**WHAT YOU ARE ASKED TO DO:** No pictures should appear in the copy; otherwise retype the entries exactly.

Pixel coordinate grounding data
Segment Open

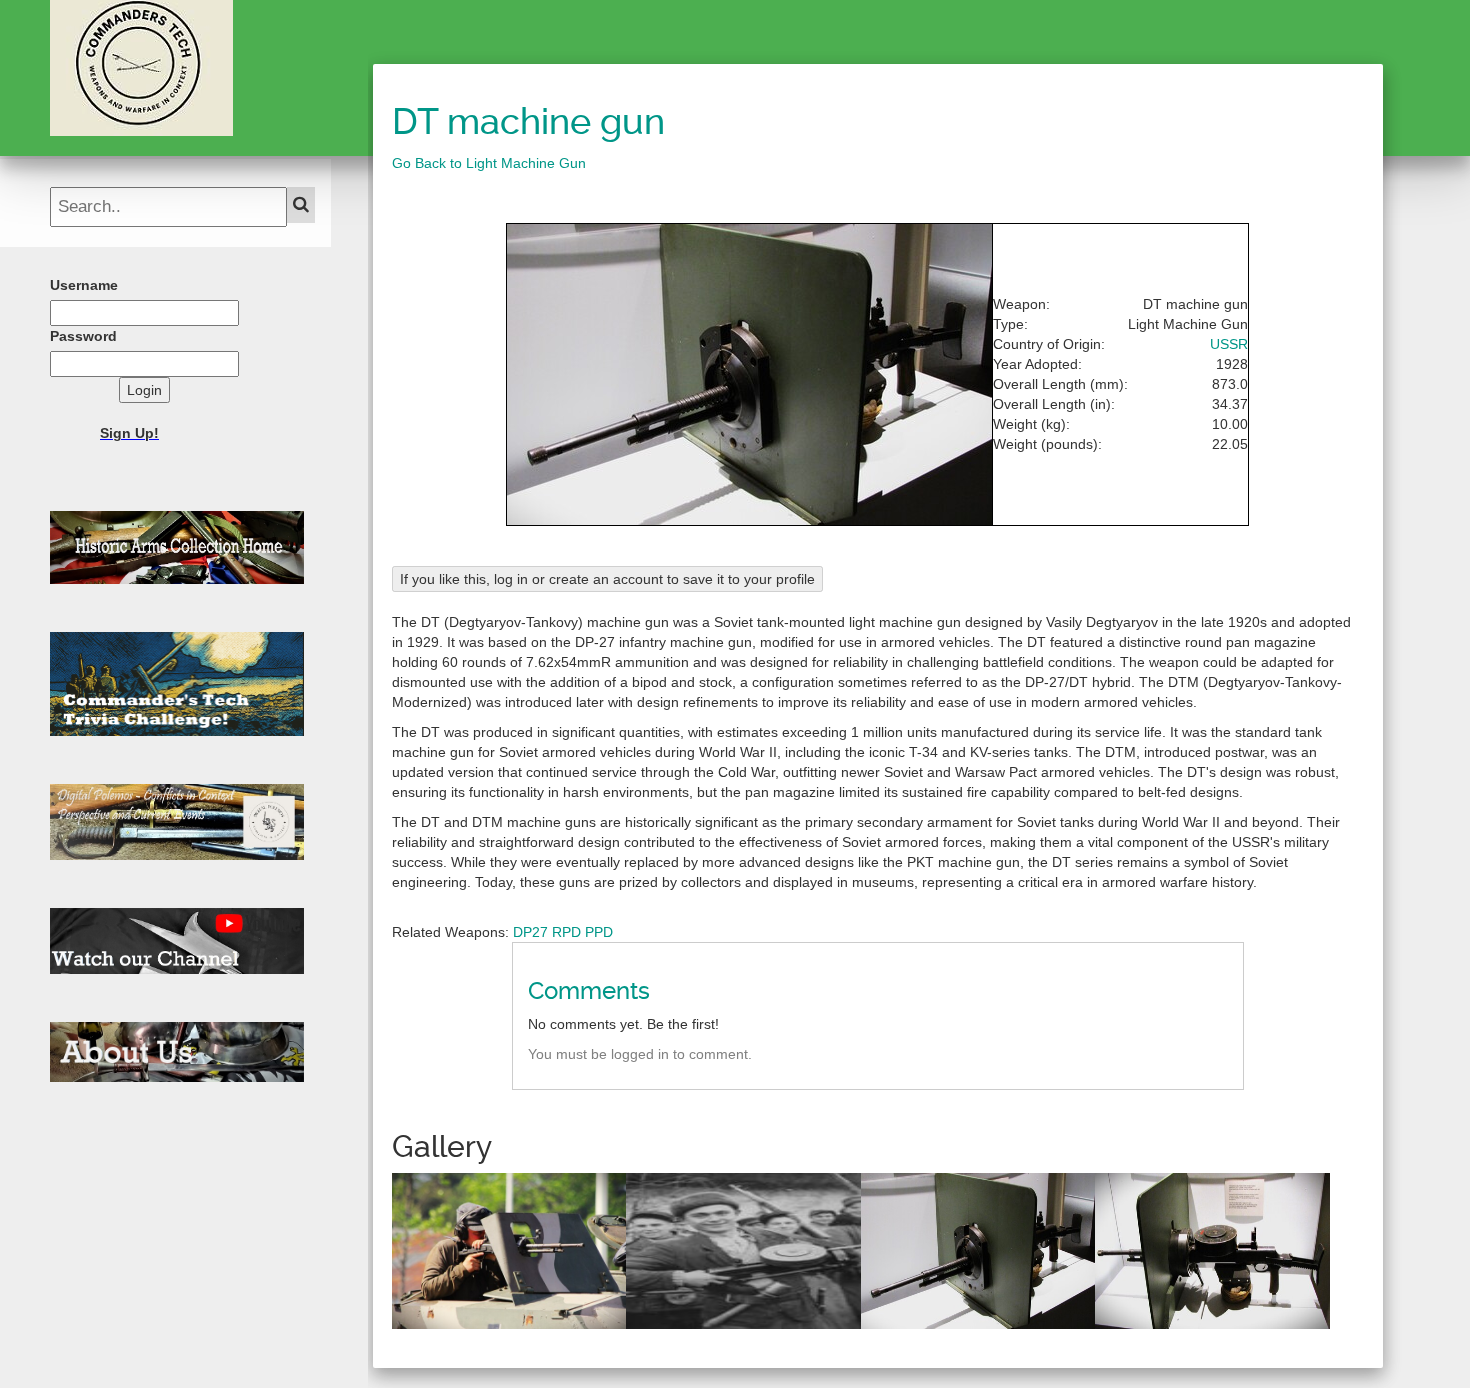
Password (83, 336)
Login (144, 390)
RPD (566, 932)
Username (84, 285)
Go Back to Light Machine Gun (489, 163)
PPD (599, 932)
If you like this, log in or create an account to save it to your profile (607, 579)
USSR (1229, 344)
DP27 (530, 932)
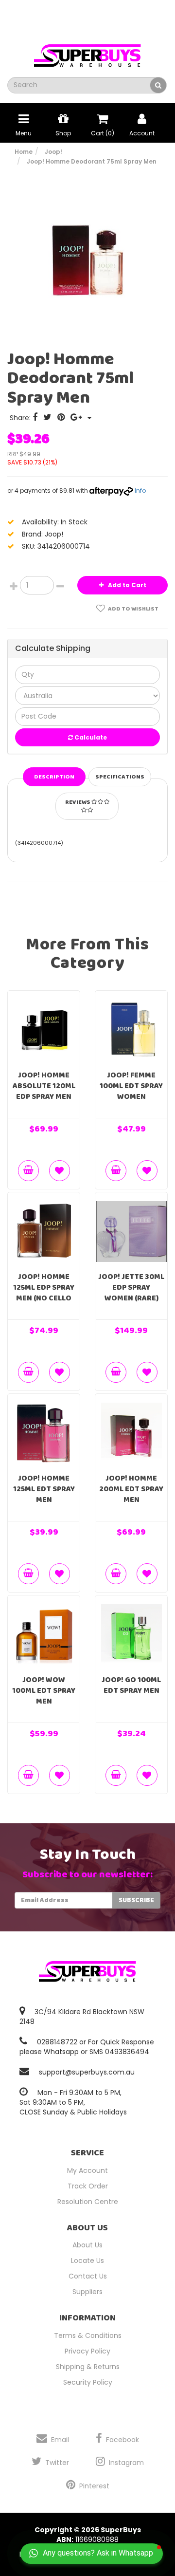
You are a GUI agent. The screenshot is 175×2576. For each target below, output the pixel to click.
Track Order (88, 2186)
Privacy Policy (87, 2351)
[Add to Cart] (28, 1170)
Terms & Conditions (88, 2335)
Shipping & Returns (88, 2367)
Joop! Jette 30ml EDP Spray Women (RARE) (131, 1287)
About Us (87, 2245)
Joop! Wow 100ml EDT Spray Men (43, 1690)
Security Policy (87, 2382)
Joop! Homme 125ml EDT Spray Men (44, 1489)
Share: (21, 418)
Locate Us (87, 2260)
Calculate (90, 737)
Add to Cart (126, 585)
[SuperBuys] (87, 52)
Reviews (78, 802)
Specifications (119, 777)
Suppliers (87, 2292)
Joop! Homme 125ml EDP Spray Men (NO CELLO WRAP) (43, 1293)
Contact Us (88, 2276)
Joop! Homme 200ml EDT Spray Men (131, 1489)
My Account (87, 2170)
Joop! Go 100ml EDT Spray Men (131, 1685)
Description (54, 777)
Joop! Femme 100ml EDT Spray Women (131, 1086)
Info (140, 490)
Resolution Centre (87, 2201)
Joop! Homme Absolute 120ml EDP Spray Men (44, 1086)
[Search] (158, 85)
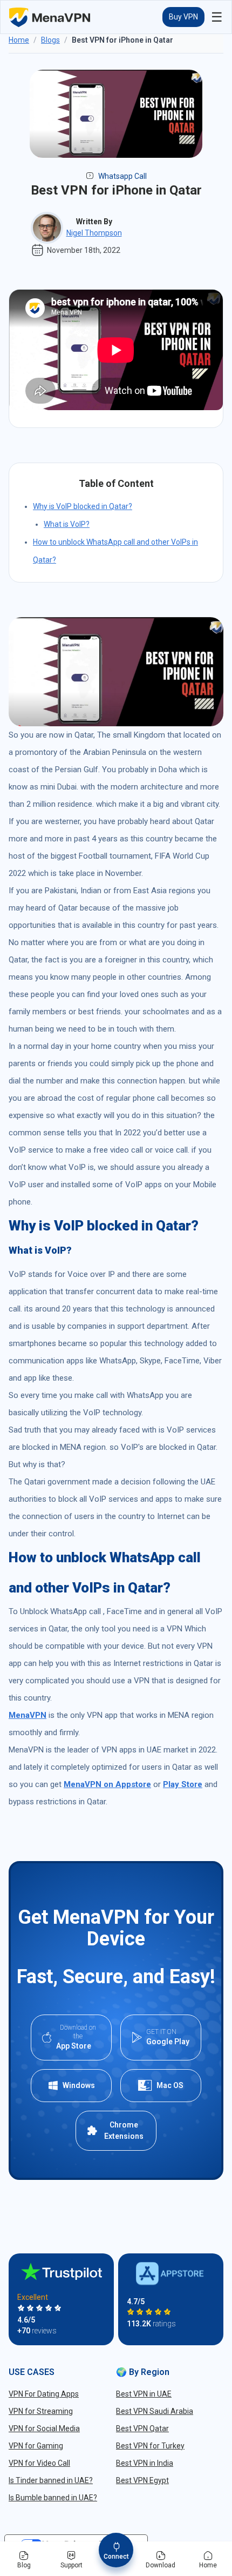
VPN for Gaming (36, 2445)
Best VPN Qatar (142, 2428)
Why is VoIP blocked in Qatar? (82, 506)
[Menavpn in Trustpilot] (61, 2271)
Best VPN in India (144, 2463)
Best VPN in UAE (144, 2394)
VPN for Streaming (41, 2411)
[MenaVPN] (49, 17)
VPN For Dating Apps (44, 2394)
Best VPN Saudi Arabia (154, 2411)
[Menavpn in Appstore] (171, 2273)
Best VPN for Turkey (150, 2445)
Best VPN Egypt (142, 2480)
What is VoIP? (67, 524)
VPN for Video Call (39, 2463)
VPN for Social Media (44, 2428)
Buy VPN (183, 16)
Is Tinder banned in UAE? (51, 2480)
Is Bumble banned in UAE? (53, 2497)
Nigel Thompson (94, 233)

Segment Closed

**ANSWER TO THE PROBLEM:**
Password (83, 336)
Login (144, 390)
RPD (566, 932)
Username (84, 285)
Go Back to Light Machine Gun (489, 163)
PPD (599, 932)
If you like this, log in or create an account to save it to your profile (607, 579)
USSR (1229, 344)
DP27 (530, 932)
You are a GUI agent. The screenshot is 175×2576. For each target below, output the pixel to click.
Track Order (88, 2186)
Privacy Policy (87, 2351)
[Add to Cart] (28, 1170)
Terms & Conditions (88, 2335)
Shipping & Returns (88, 2367)
Joop! Jette 30ml EDP Spray Women (RARE) (131, 1287)
About Us (87, 2245)
Joop! Wow 100ml EDT Spray Men (43, 1690)
Security Policy (87, 2382)
Joop! Homme 125ml EDT Spray Men (44, 1489)
Share: (21, 418)
Locate Us (87, 2260)
Calculate (90, 737)
Add to Cart (126, 585)
[SuperBuys] (87, 52)
Reviews (78, 802)
Specifications (119, 777)
Suppliers (87, 2292)
Joop! Homme 125ml EDP Spray Men (NO CELLO WRAP) (43, 1293)
Contact Us (88, 2276)
Joop! Homme 200ml EDT Spray Men (131, 1489)
My Account (87, 2170)
Joop! Go 100ml EDT Spray Men (131, 1685)
Description (54, 777)
Joop! Femme 100ml EDT Spray Women (131, 1086)
Info (140, 490)
Resolution Centre (87, 2201)
Joop! Homme Absolute 120ml EDP Spray Men (44, 1086)
[Search] (158, 85)
VPN for Gaming (36, 2445)
Best VPN Qatar (142, 2428)
Why is VoIP blocked in Qatar? (82, 506)
[Menavpn in Trustpilot] (61, 2271)
Best VPN in India (144, 2463)
Best VPN in UAE (144, 2394)
VPN for Streaming (41, 2411)
[MenaVPN] (49, 17)
VPN For Dating Apps (44, 2394)
Best VPN Saudi Arabia (154, 2411)
[Menavpn in Appstore] (171, 2273)
Best VPN for Turkey (150, 2445)
Best VPN Egypt (142, 2480)
What is VoIP? (67, 524)
VPN for Video Call (39, 2463)
VPN for Social Media (44, 2428)
Buy VPN (183, 16)
Is Tinder banned in UAE? (51, 2480)
Is Bumble banned in UAE? (53, 2497)
Nigel Thompson (94, 233)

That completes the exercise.